Nel campo degli studi letterari ci si divide – estremizzando, sia chiaro – tra chi va in cerca delle sintesi e perciò si sforza di trovare grandi idee-guida che permettano di guardare dall’alto le mutevoli vicende della storia letteraria, e chi invece pensa che la storia letteraria sia più o meno ciò che è la storia secondo il celebre detto dei nichilisti: «just one damn thing after another».

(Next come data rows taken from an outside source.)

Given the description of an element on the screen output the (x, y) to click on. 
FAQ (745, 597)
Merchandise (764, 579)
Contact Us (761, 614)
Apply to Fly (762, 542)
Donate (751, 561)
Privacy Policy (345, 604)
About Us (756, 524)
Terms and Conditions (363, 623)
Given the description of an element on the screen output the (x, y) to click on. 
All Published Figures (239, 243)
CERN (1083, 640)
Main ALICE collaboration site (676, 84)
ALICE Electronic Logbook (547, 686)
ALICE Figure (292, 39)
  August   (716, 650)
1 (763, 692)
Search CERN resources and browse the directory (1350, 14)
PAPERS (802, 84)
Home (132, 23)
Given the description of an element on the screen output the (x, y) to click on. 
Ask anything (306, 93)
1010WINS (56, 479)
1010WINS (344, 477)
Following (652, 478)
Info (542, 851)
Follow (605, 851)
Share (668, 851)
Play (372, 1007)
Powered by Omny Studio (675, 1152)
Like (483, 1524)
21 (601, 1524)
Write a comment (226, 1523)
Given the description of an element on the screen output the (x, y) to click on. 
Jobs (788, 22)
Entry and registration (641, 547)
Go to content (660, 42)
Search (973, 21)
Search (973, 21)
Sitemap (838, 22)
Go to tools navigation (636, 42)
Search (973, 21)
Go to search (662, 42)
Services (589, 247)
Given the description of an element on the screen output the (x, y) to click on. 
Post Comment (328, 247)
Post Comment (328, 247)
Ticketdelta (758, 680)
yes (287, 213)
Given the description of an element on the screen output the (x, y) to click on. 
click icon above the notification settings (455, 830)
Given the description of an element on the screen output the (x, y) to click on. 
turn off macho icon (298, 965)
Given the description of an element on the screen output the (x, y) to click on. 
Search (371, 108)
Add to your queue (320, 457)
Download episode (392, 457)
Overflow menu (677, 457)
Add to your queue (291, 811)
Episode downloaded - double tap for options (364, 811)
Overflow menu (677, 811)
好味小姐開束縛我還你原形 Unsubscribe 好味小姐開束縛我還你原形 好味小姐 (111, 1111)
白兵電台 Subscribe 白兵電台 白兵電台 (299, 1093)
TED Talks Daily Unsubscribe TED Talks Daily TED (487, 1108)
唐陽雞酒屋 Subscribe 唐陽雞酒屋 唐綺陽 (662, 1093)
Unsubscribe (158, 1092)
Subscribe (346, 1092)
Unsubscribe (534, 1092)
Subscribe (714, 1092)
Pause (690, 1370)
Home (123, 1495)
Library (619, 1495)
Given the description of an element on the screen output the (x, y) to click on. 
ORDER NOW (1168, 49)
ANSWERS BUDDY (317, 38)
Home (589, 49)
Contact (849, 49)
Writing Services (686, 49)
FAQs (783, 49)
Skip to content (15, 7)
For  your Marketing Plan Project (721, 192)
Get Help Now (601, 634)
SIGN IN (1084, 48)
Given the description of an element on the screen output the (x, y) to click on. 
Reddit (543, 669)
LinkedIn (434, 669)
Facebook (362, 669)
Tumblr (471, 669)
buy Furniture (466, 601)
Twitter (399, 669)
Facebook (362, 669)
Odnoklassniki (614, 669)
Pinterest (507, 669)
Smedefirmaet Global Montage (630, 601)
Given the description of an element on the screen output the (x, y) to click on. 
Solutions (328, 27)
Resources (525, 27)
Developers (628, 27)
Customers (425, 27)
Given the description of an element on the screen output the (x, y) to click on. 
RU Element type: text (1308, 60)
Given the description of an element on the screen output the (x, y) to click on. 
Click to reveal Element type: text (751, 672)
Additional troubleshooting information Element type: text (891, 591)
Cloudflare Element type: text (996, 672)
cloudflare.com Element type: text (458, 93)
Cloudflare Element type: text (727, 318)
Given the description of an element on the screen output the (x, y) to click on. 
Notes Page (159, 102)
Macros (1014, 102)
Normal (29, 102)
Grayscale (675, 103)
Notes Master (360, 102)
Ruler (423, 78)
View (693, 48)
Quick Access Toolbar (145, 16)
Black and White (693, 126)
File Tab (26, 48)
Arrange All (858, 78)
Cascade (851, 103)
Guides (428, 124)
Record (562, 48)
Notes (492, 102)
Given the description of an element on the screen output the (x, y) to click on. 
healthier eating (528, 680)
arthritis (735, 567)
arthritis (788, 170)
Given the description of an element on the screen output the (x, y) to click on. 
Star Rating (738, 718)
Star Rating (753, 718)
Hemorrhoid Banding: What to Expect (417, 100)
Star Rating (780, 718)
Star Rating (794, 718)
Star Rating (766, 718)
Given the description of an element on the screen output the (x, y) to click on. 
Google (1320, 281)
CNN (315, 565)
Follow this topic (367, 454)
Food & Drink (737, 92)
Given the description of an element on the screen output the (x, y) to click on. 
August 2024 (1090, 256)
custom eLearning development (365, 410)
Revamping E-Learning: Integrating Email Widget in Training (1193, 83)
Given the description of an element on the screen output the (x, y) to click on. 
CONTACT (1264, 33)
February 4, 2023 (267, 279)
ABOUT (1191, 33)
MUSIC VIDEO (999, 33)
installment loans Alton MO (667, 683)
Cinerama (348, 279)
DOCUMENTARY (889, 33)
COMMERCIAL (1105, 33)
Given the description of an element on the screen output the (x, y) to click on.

Il primo genere di lettore raccoglierà quasi con divertimento i tanti passi in cui Auerbach rimprovera agli insigni colleghi che recensisce una certa debolezza o timidezza nell’articolazione concettuale del discorso, contro-proponendo più o meno esplicitamente la propria – come la definisce – «topologia storica»: Spitzer è bravissimo, ma adopera categorie elaborate da Freud, Bergson, Vossler, Wölfflin, Heidegger, Otto, Huizinga, sicché «le leggi secondo le quali ordina la materia non sono sue»; Olschki «ha estrema dimestichezza con i grandi problemi della Geistesgeschichte medievale», ma essi «non giungono a costituire lo spirito della trattazione, perché la costante consapevolezza della varietà della materia impedisce a Olschki di strutturare l’insieme»; la Storia della critica di Wellek «dà al lettore una quantità di insegnamenti e di stimoli» ma «non una visione unitaria, non vera storia».
Il secondo genere di lettore apprezzerà invece la saggia empiria degli scritti metodologici a cui ho già accennato, e la miriade di minute intelligenti osservazioni che Auerbach dissemina nelle sue pagine anche quando guarda i testi dai meandri della filosofia della storia; ma non potrà sottoscrivere programmi reboanti come «La nostra patria filologica è in ogni caso la Terra; la nazione non lo può più essere. La cosa più preziosa e indispensabile che il filologo può ricevere in eredità è […] la lingua e la cultura della propria nazione; ma solo separandosene e superandole queste divengono efficaci». Buona ricetta per Auerbach, forse; viatico al dilettantismo, o alla chiacchiera, per quasi tutti gli altri.
Erich Auerbach, Letteratura mondiale e metodo, Nottetempo, Milano 2022.